According to him, the implications for the sector and the economy include dop in sales for investors in the sector, a negative effect on tax revenue from the sector, and loss of direct and indirect jobs which could be in a couple of millions.
It is also expected that millions of farmers supplying local inputs such as grains to the sector may lose their livelihoods, risk of decline in profitability and shareholder value and elevated risk of smuggling of the products.
Import Duty
The CPPE boss said it is difficult to justify the 40 per cent import duty on vehicles.
He noted that Nigeria is about 90 per cent dependent on road transportation which underscores the importance of motor vehicles in the economy.
"There is an increasing affordability problem for citizens with regard to vehicle acquisition, especially by the middle class of Nigerian society.
"Costs of locally assembled vehicles are beyond the reach of most Nigerians, contrary to the assurance given by the government at the inception of the auto policy," he said.
He further explained that there is limited access to credit for vehicle purchases by Nigerians.
"Over 90 per cent of purchases are done out of pocket, which is extremely challenging. And where the credit facilities exist, the interest rates are outrageous, between 25-30 per cent," he added.
"The economy has experienced huge exchange rate depreciation which had already exacerbated vehicle acquisition cost in the first place."
Mr Yusuf noted that it is therefore insensitive of policy makers to impose a whopping 40 per cent import duty on vehicles in an economy where there is no mass transit system and where vehicle ownership has become a necessity, especially for the middle class.
"There is an additional 2 per cent and 4 per cent green tax, depending on the engine capacity of the vehicle. This translates to import duty of 42 per cent or 44 per cent depending on the engine capacity of the vehicle," he said.
On the 45 per cent iron and steel products import duty, the think tank said the country is currently contending with the high cost of construction of both public and private properties.
"Infrastructure costs have also become very exorbitant. The housing deficit is still very high. It is therefore difficult to justify this high import duty on a major input of the construction industry," he said.
He added that some of the implications of the high tariff on iron and steel include the increase in the cost of housing construction, and infrastructure projects.

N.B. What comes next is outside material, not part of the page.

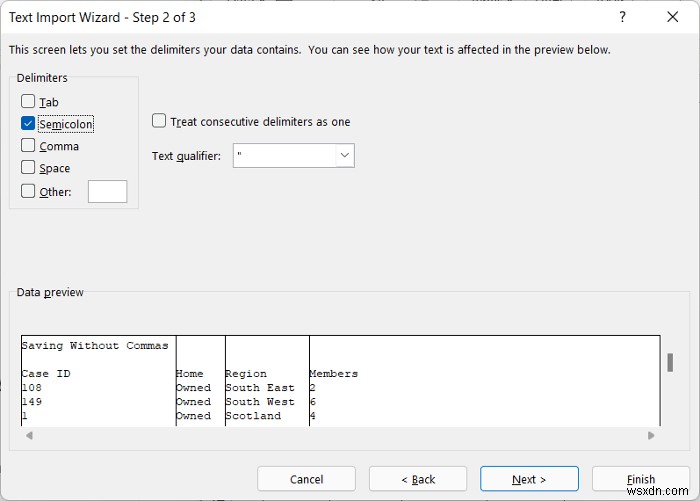700x501 pixels.
Task: Close the Text Import Wizard dialog
Action: [x=672, y=17]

"With a 30 per cent Ad Valorem tax and a specific tax of N75/litre, most wine industries operating in the country may have to shut down. It is ironic that rather than support local wine producers to be more competitive and create more jobs, the government has opted to impose even higher taxes on them," he said.
He noted that the immediate risk is that the domestic wine market would be taken over by imported and mostly smuggled wine.
"Ultimately, the Nigerian economy, domestic investors in the sector and the employees of these firms would be the victims of this policy.
"The government would also suffer revenue losses because smugglers do not pay tax as they operate in the underground economy.
"The story of producers of spirits and alcoholic beverages is not different from that of the domestic wine producers," he said.